Geology professor Sally Walker, who survived an airline crash that killed 83 others, said, “When I got home, the sky was brighter, I paid attention to the texture of sidewalks. It was like being in a movie. . . . [Now] Everything is a gift.”
In Chapter 3, we tell the story of Eugene O’Kelly, who was dia
gnosed with terminal brain cancer and told he had three months to live. In response, he began to create a series of “Perfect Moments” he could share with loved ones—for instance, enjoying a nice meal and strolling afterward through Central Park. He marveled how these special moments allowed him to live “a month in a week.”
Celebrate and honor relationships. One parent, describing the death of her son, said, “When he died people just came out of the woodwork” to help. She experienced renewed appreciation for her friends. She came to cherish her husband more.
Not all friends are active in reaching out. Many trauma sufferers have noted that in tough times you find out who your real friends are. By winnowing unsupportive relationships and rededicating themselves to the supportive ones, people often emerge feeling more secure and cared for. They also find that they have acquired a heightened sense of compassion and empathy for others who are grieving or in pain.

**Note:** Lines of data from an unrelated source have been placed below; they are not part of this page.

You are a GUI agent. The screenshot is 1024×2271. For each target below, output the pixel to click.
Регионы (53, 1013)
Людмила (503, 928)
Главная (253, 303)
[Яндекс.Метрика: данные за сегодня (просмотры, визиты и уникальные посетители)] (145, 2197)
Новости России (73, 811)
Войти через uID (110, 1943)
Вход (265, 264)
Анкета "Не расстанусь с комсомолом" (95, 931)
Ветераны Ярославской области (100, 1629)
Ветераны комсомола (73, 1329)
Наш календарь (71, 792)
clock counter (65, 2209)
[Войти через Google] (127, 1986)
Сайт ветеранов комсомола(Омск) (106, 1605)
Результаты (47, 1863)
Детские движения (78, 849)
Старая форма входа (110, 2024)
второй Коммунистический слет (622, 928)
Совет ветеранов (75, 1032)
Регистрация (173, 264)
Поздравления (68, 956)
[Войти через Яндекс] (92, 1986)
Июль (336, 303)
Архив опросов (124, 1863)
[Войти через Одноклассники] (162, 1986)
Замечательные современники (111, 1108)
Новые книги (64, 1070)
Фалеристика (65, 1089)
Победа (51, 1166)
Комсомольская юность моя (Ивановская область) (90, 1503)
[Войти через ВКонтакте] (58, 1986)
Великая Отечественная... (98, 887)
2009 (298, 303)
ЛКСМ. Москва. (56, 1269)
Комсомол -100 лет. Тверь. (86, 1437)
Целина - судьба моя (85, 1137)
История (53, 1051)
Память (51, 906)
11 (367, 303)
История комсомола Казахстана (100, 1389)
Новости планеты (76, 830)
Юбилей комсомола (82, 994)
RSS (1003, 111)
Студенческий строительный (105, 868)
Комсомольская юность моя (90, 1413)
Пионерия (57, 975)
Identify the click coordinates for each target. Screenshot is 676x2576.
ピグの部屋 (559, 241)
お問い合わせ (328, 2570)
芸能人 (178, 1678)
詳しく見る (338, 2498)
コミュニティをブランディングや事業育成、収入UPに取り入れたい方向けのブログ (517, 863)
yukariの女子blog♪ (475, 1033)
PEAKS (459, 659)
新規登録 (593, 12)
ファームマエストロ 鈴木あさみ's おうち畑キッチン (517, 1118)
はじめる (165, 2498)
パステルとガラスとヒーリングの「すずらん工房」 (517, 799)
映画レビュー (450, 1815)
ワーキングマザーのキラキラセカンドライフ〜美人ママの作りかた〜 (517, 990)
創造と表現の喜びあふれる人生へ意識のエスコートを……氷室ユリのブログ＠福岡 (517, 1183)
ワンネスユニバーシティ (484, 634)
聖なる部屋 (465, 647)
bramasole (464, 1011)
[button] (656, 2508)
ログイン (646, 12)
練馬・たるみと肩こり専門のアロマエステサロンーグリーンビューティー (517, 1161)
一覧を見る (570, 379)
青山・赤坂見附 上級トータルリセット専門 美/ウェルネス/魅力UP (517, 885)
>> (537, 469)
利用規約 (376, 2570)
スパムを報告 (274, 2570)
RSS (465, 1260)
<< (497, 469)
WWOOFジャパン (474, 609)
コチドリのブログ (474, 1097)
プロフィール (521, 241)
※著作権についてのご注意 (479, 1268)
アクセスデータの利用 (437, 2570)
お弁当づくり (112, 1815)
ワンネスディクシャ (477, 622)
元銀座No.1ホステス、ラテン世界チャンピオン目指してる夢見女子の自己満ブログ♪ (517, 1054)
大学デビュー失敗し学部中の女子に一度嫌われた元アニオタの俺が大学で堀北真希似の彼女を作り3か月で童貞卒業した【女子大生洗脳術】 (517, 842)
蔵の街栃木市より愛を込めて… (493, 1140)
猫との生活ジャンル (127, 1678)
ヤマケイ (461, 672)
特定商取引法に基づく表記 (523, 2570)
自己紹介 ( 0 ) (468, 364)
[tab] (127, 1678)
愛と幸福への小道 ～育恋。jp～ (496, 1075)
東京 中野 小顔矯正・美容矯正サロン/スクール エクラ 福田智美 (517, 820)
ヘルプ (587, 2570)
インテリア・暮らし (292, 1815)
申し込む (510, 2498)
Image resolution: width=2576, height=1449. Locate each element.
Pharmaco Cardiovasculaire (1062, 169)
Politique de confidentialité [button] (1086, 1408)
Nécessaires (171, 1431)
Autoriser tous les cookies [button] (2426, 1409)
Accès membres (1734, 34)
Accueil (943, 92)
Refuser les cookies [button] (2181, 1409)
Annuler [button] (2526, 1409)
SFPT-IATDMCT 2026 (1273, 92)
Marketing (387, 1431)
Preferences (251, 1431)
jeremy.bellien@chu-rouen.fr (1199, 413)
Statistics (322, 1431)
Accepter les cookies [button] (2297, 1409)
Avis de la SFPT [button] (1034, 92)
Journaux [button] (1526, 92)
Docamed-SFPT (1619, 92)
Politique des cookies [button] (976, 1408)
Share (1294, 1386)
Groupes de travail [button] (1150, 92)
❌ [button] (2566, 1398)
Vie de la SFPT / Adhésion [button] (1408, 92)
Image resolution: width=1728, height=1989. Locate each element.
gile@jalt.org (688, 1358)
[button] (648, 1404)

In Chapter 11, we discuss ways to create closer relationships, including the idea of “responsiveness,” which says that relationships grow when partners understand, validate, and care for each other. As a trauma survivor, you are in a good position to be responsive to others—you can understand what other trauma sufferers are going through, and you are in a position to validate their thoughts and reactions because you have grappled with tragedy. You can provide loving support in ways that might be more challenging for others. For example, many parents who have lost a child find that their friends eventually stop mentioning the child, fearing that the mention might trigger painful memories. But parents who have lost a child know that the child is never far from mind. So making a comment like “Mark would have loved this vacation/football game/new car” is more likely to be received as thoughtful and warm rather than as reopening an old wound.